### Work item
Go through the listing and return every line with "computer" in it.

### Source records
***
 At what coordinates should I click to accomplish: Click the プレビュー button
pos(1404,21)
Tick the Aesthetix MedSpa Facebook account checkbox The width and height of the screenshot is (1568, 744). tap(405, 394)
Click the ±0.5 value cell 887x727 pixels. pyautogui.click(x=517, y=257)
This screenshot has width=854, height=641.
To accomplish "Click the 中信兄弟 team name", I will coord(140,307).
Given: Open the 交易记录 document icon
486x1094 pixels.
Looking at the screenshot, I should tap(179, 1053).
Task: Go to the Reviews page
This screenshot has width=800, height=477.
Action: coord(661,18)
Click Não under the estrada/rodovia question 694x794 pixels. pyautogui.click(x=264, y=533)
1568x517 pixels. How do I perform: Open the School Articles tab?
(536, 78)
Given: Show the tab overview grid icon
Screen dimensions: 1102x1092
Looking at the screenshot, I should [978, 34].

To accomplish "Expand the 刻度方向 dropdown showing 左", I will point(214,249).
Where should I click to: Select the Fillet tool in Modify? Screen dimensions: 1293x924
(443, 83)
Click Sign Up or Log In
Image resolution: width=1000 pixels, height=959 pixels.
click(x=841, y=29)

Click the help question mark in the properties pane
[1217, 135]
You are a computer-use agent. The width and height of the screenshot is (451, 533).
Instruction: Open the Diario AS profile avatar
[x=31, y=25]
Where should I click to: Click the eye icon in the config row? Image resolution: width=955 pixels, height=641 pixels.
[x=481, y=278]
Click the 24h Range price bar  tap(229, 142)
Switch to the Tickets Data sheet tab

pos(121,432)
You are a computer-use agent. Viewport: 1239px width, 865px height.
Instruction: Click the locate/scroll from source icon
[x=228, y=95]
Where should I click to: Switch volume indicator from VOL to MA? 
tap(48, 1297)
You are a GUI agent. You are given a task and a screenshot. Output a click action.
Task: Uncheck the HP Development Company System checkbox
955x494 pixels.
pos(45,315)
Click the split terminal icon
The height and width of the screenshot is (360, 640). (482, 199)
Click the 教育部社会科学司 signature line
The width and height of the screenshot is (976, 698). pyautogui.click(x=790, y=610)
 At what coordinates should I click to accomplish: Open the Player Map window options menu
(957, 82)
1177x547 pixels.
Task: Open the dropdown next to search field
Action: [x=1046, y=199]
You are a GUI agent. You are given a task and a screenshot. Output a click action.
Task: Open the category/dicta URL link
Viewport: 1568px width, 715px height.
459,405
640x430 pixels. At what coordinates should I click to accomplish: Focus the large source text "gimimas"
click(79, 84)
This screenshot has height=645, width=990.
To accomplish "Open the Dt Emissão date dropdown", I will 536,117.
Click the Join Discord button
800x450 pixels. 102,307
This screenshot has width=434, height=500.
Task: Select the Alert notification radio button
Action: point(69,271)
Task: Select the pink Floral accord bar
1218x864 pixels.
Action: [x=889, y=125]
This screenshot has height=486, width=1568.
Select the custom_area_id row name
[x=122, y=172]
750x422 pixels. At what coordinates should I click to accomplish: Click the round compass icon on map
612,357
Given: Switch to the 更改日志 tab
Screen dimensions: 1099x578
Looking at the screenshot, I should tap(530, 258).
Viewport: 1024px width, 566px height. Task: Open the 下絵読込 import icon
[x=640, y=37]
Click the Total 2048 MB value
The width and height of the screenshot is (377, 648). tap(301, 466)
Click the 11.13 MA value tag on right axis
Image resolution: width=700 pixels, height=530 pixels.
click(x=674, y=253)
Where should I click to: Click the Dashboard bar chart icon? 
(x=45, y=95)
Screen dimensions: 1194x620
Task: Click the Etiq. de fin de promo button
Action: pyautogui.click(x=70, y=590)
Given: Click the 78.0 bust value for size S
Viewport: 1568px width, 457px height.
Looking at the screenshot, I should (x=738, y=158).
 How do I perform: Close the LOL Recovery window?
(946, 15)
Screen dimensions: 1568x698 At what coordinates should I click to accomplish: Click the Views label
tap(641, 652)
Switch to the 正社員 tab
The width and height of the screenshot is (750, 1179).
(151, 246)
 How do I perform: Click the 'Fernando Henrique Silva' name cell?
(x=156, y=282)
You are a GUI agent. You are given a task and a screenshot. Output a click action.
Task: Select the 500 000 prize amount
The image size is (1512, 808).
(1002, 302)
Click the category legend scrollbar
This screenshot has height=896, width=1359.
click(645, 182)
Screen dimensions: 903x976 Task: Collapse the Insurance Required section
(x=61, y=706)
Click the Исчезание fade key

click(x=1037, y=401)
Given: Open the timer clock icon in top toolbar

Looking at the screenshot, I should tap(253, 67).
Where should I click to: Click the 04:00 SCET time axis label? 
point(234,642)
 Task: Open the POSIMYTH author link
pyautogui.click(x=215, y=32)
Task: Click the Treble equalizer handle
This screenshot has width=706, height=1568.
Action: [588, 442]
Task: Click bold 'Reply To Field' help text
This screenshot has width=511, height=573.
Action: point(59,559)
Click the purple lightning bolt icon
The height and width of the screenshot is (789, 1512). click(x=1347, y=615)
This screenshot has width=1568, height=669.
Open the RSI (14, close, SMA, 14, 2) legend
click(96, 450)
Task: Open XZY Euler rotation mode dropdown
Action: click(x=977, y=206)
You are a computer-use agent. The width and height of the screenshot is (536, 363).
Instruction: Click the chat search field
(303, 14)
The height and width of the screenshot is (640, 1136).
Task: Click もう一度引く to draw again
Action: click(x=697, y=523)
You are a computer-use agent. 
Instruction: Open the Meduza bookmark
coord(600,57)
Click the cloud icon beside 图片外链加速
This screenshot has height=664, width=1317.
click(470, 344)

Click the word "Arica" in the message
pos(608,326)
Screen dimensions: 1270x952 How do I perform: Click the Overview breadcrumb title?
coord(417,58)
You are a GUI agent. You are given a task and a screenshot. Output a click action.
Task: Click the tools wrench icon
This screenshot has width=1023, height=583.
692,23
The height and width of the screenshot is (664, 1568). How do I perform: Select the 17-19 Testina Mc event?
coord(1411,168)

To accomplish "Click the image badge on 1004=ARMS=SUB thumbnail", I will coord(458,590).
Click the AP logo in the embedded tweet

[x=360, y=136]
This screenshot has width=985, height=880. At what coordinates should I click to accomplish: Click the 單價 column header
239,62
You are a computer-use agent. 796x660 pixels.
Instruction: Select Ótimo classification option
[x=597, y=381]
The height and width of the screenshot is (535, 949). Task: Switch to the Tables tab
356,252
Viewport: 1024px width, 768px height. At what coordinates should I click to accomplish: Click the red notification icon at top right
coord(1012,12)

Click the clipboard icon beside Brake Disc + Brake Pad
***
### Answer section
You are a computer-use agent. The width and height of the screenshot is (451, 533).
You are a computer-use agent. Viewport: 1239px width, 865px height.
You are a computer-use agent. The width and height of the screenshot is (536, 363).
You are a computer-use agent. 
You are a computer-use agent. 796x660 pixels.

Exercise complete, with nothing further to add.